Я тоже хочу. Желание настолько острое, что физически ощущаю, как сажусь за парту, опускаю крышку. Входит учитель… Сысой. Как я мог перестать ходить в школу! До чего же я был глупым! Привык, что меня увещевали, упрашивали: «Учись! Учись!» Я так и не окончил пятого класса. И теперь узнал голод — по хлебу и по школе.

В канаве, у железнодорожных путей, куда мы прятались, когда выгоняли с уроков за поведение, сидят ребята. Среди них — Борька Ташкент. Он сидит на портфеле. Принес к школе. Грызет травинку и комментирует игру фрицев:

— Мазилы… Мастерятся. Гляди, гляди, малокровная сосиска бьет. Эх, мазилы!

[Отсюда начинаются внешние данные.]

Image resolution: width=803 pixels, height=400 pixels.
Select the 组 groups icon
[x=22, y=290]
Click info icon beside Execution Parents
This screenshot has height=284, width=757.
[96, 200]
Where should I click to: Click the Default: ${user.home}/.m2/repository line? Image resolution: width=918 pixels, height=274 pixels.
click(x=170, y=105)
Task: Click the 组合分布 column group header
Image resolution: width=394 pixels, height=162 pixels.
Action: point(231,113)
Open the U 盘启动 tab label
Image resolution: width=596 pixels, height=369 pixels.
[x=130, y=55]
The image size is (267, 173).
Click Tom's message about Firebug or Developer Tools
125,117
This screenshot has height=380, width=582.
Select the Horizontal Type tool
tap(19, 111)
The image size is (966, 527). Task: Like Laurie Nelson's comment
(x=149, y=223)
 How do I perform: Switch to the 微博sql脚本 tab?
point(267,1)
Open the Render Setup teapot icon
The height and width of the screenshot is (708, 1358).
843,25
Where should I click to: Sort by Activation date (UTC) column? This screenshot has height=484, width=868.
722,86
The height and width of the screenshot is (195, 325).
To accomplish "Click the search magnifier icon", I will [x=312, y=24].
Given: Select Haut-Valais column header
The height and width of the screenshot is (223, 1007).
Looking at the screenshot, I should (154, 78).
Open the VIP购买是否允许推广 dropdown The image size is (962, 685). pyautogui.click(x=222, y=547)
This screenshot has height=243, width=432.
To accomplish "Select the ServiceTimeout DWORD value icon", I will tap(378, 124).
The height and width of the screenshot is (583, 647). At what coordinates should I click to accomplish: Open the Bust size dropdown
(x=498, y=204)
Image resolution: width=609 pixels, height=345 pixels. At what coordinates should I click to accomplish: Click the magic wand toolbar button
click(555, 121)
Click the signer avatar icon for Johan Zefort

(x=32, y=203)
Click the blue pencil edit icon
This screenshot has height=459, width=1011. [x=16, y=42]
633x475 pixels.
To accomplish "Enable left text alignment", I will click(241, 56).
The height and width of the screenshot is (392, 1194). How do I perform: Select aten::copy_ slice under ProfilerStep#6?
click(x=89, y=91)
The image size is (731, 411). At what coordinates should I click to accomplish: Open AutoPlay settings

«Малокровная сосиска» — фриц атлетического сложения. На сосиску не похож. Странно, мне совершенно не о чем говорить с Ташкентом. Почему-то стыдно встречаться с ним взглядом. Стыдно за то, что сидим в канаве, рядом со школой, прячемся, как лягушки, а фашисты играют в футбол. Стыдно за что-то, что не поняли в той, счастливой, далекой и прекрасной жизни. Мы клялись, что убьем первого фашиста, как только увидим. Все оказалось сложнее и страшнее, хотя очень многого мы разучились бояться.

Ташкент ковырял пальцем землю, и вдруг на ладони у него старая зеленая монета. Как он чувствовал медь под землей? Ташкент поплевал на нее, потер монету о штанину… С одной стороны монеты показался двуглавый русский орел, с другой стороны два щита под короной и надпись: «Пара две деньги». Монета вроде бы русская, но что такое «Пара две деньги», никто объяснить не может.